**Action item:** Leaving the pictures aside, return all of the data below exactly.
■ ■ ■ ■ ■ ■ ■
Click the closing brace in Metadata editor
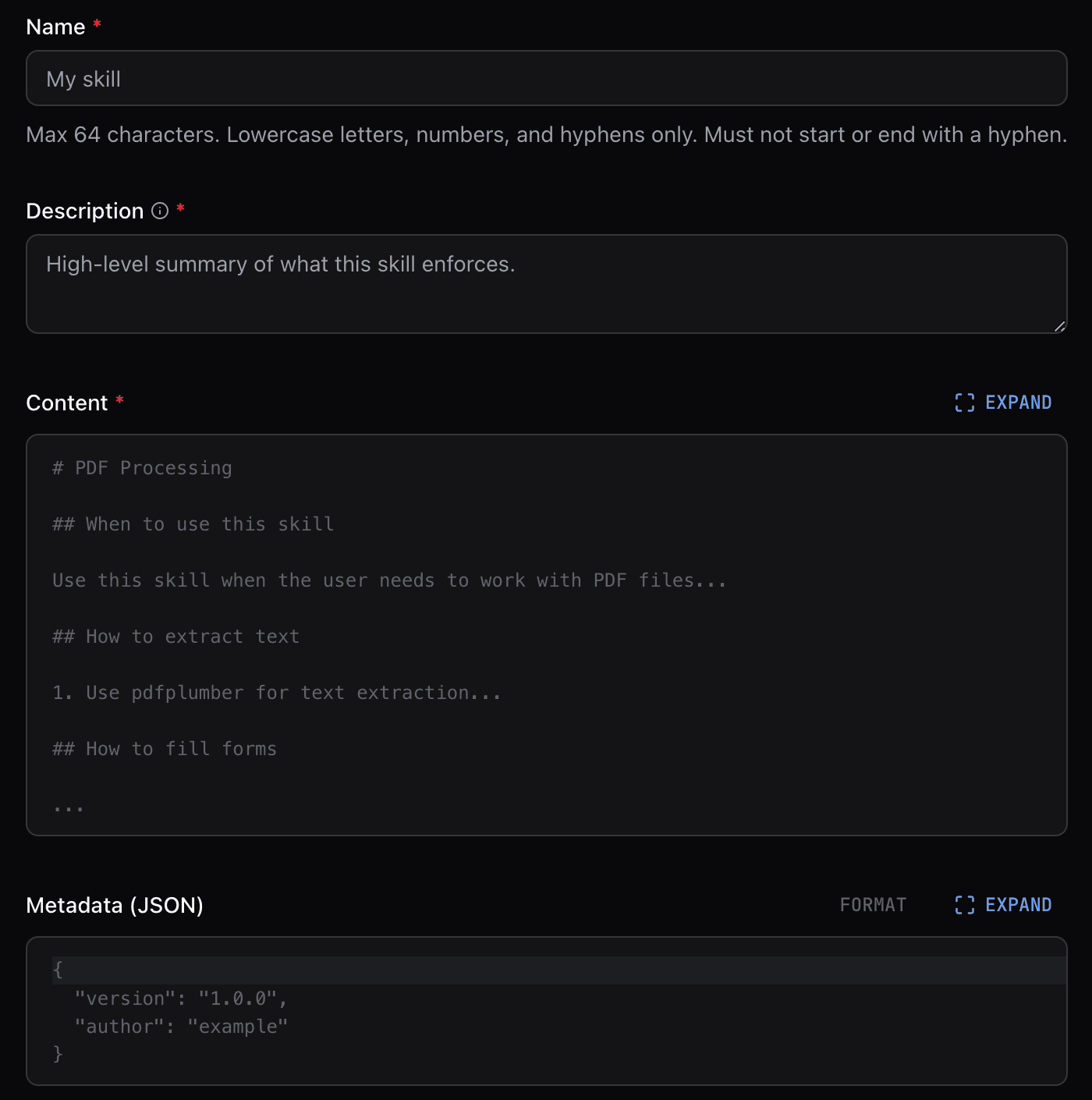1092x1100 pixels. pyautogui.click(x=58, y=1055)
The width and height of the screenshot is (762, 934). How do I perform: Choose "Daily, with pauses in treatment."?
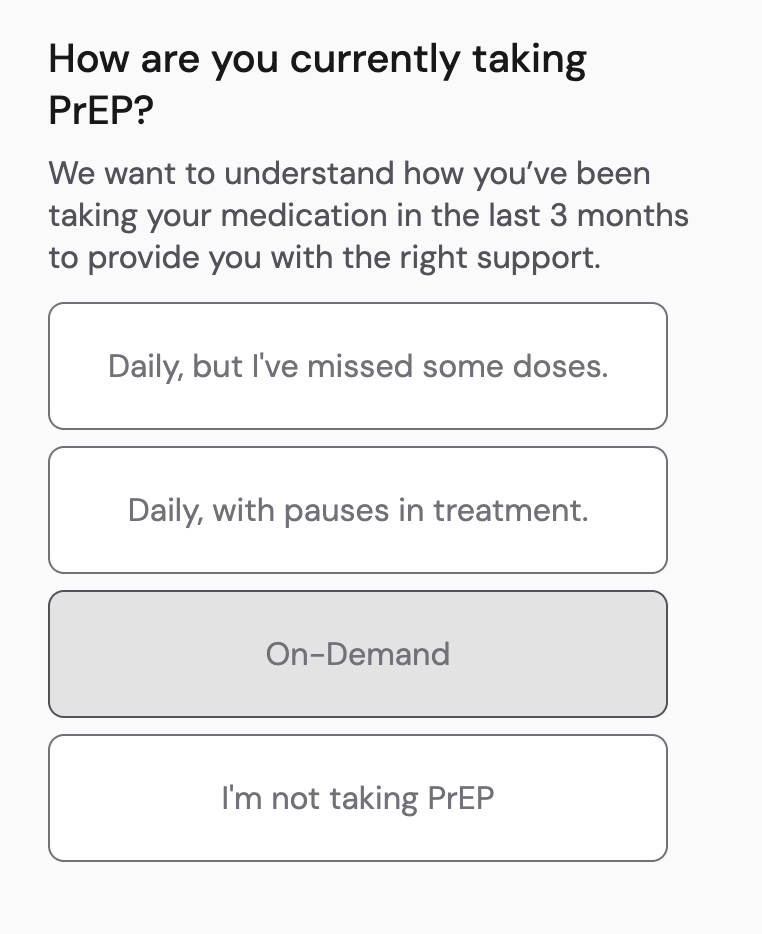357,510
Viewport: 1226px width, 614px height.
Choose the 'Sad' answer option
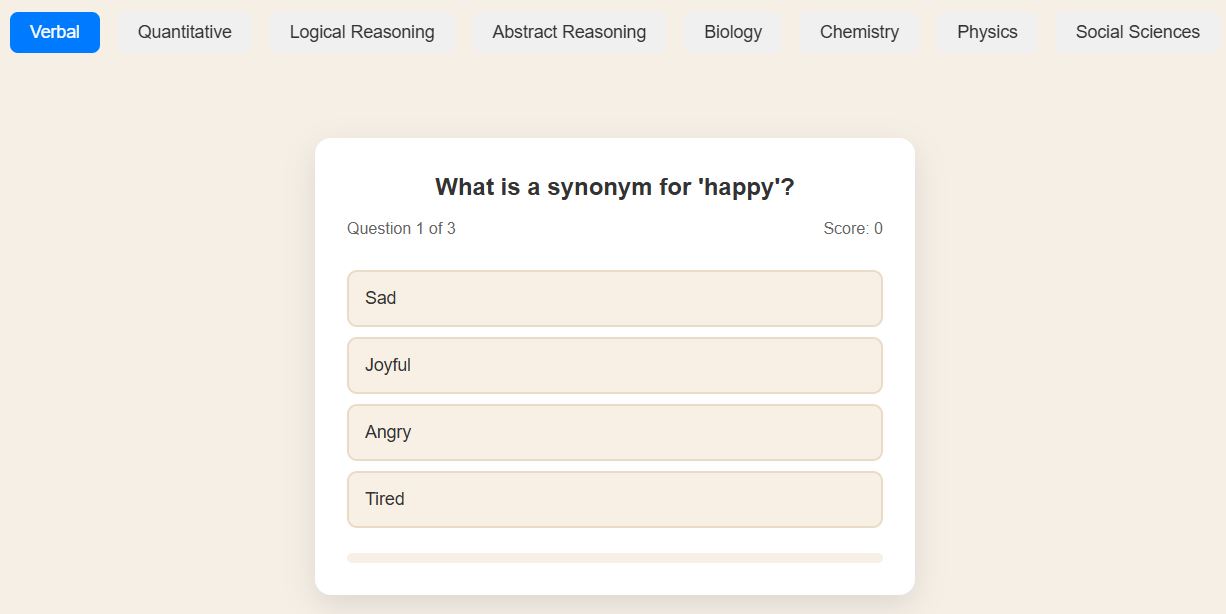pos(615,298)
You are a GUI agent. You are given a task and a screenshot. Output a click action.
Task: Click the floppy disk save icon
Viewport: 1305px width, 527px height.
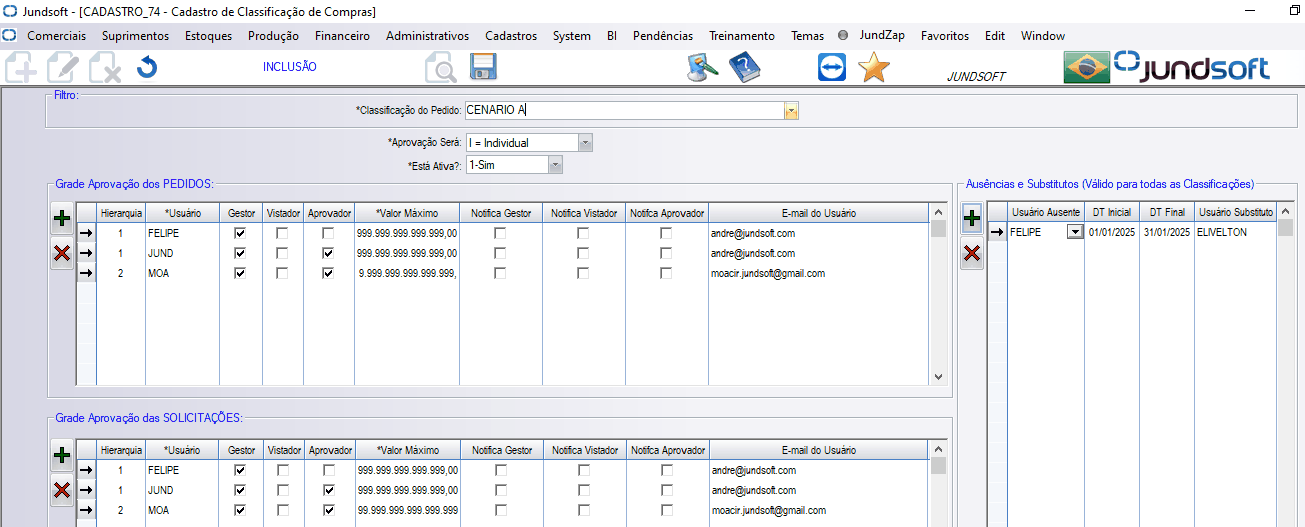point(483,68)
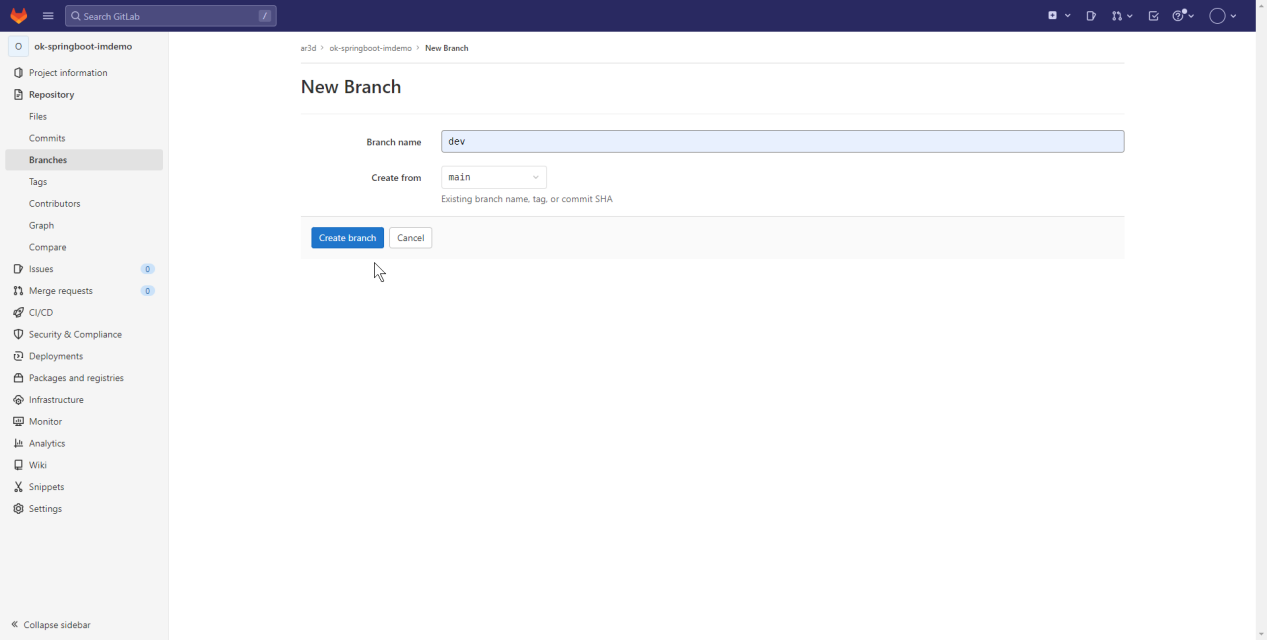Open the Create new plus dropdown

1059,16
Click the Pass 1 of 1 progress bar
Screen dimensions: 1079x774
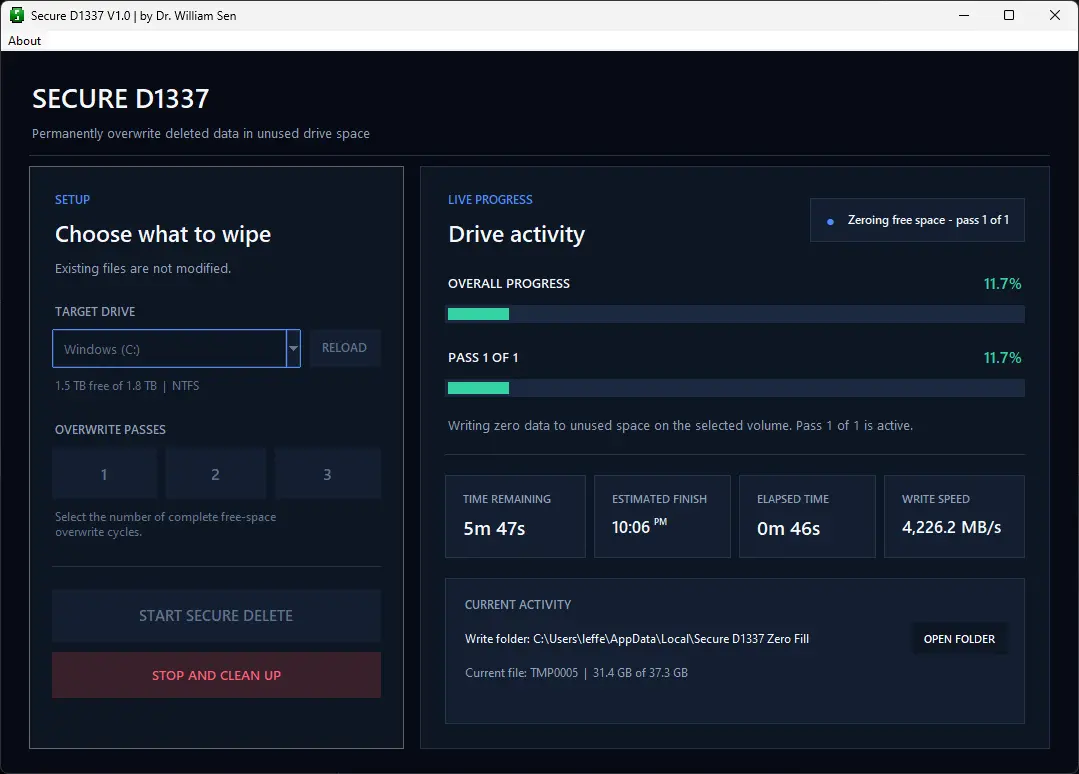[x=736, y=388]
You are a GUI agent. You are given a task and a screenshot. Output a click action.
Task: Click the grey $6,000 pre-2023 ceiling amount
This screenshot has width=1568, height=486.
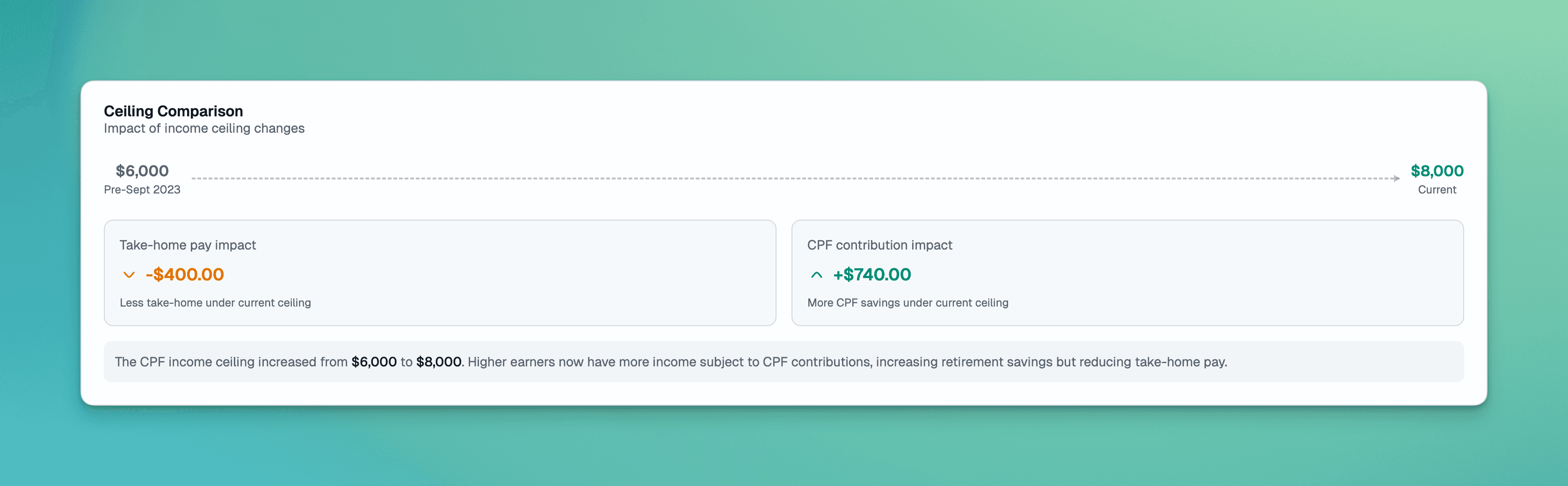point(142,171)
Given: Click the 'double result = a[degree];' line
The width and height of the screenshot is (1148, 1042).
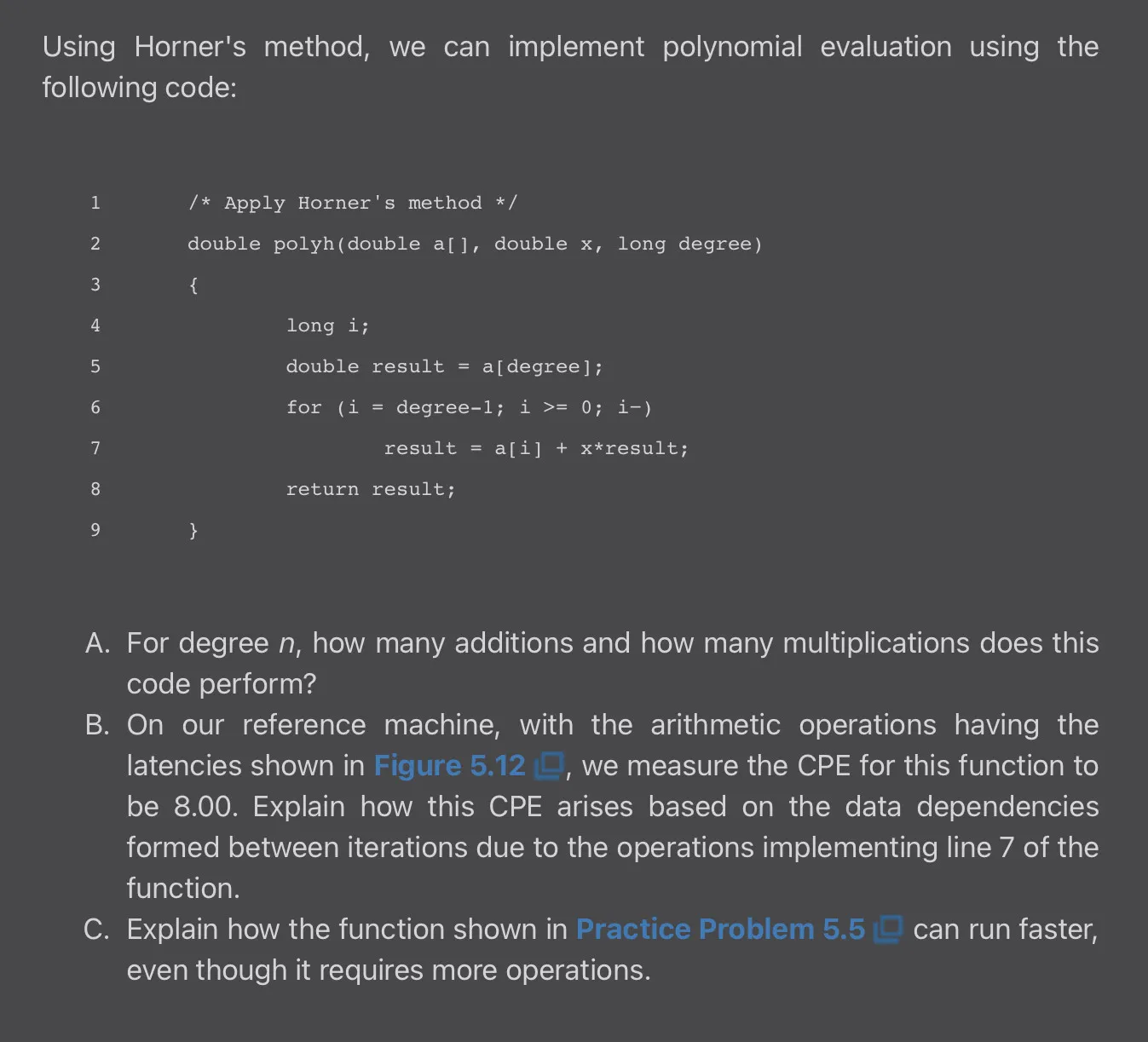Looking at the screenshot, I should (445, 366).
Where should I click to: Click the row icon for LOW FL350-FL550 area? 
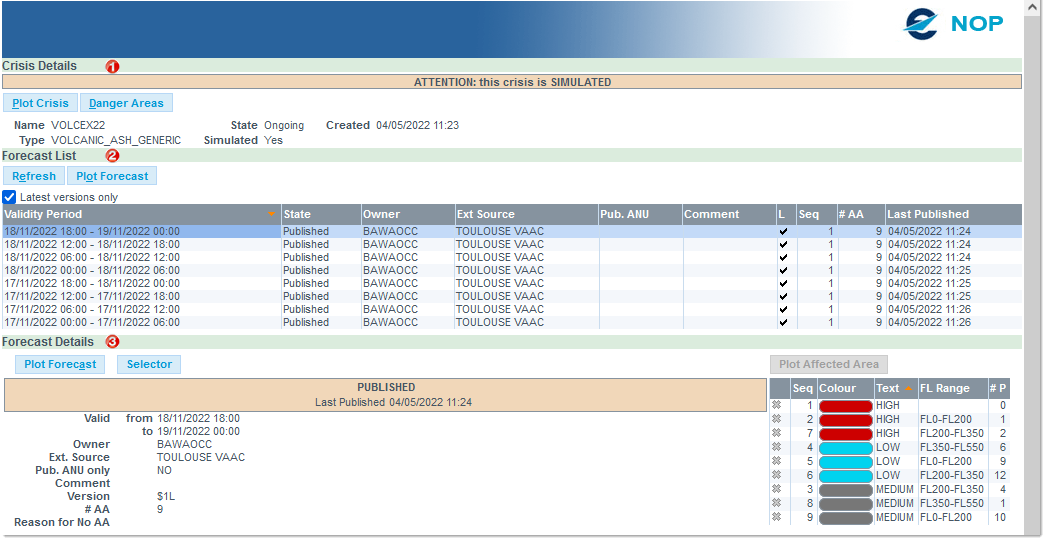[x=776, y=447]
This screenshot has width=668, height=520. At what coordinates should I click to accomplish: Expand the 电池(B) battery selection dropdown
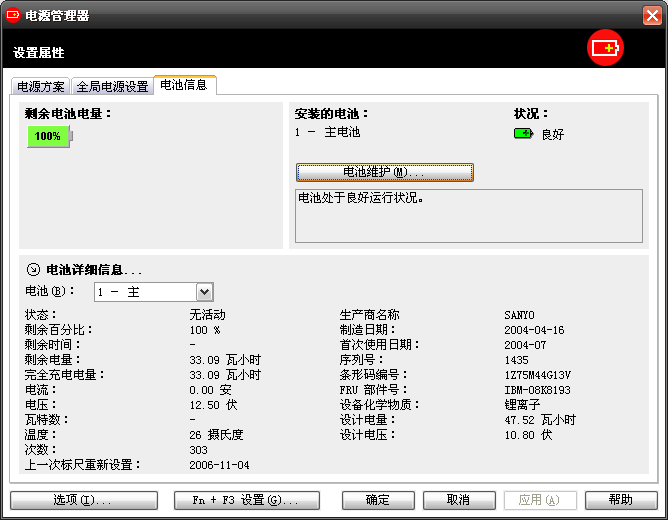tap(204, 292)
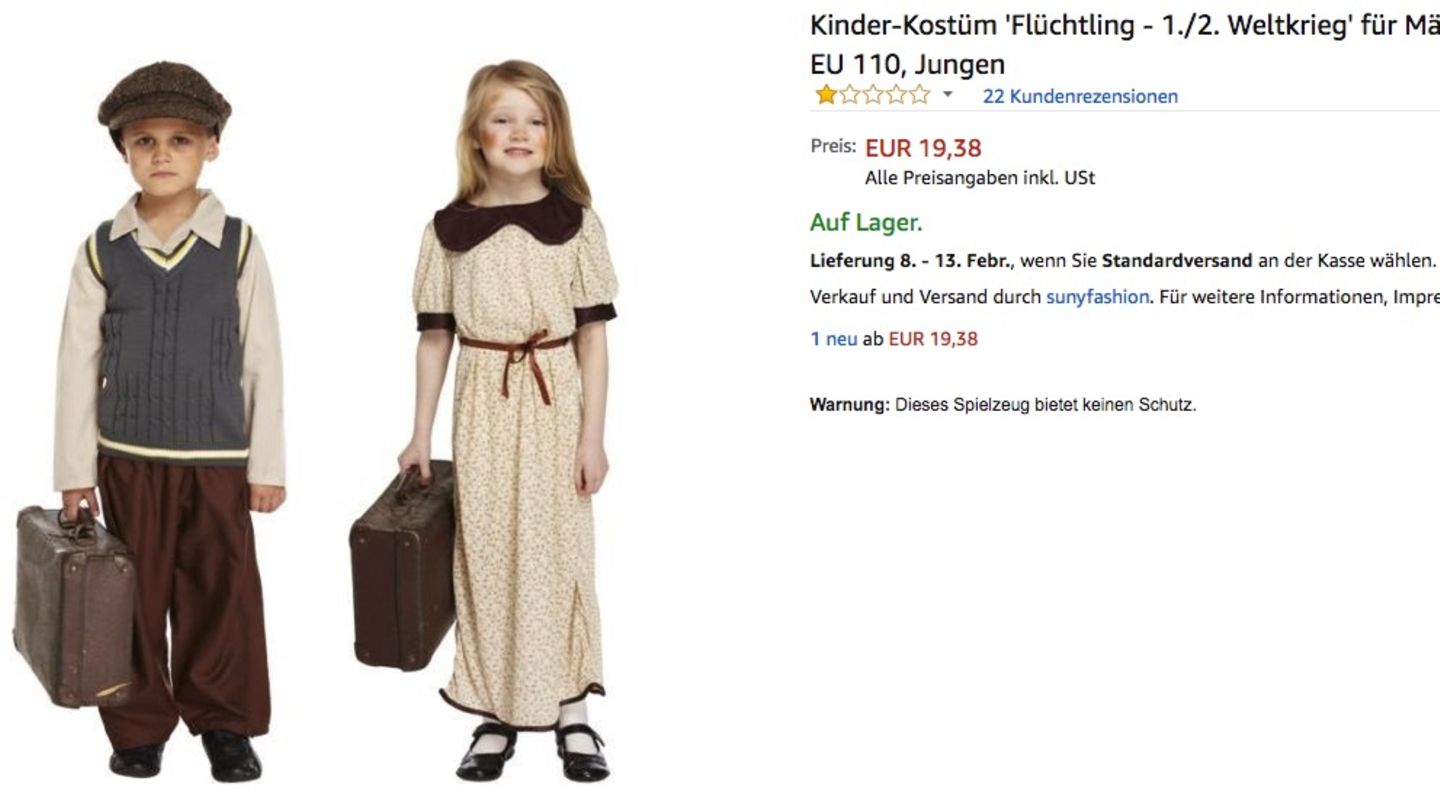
■ ■ ■ ■ ■ ■ ■
**Solution for this task:**
Click the closing brace in Metadata editor
1092x1100 pixels. pyautogui.click(x=58, y=1055)
The width and height of the screenshot is (762, 934). How do I perform: Choose "Daily, with pauses in treatment."?
357,510
Viewport: 1226px width, 614px height.
Choose the 'Sad' answer option
pos(615,298)
You are a GUI agent. You are given a task and a screenshot. Output a click action.
Task: Click the floppy disk save icon
Viewport: 1305px width, 527px height.
point(483,68)
Open the Create new plus dropdown

1059,16
Click the Pass 1 of 1 progress bar
Screen dimensions: 1079x774
[x=736, y=388]
You are a GUI agent. You are given a task and a screenshot. Output a click action.
Task: Click the grey $6,000 pre-2023 ceiling amount
This screenshot has width=1568, height=486.
point(142,171)
Given: Click the 'double result = a[degree];' line
The width and height of the screenshot is (1148, 1042).
Looking at the screenshot, I should (445, 366).
Where should I click to: Click the row icon for LOW FL350-FL550 area? 
[x=776, y=447]
This screenshot has width=668, height=520. At what coordinates should I click to accomplish: Expand the 电池(B) battery selection dropdown
tap(204, 292)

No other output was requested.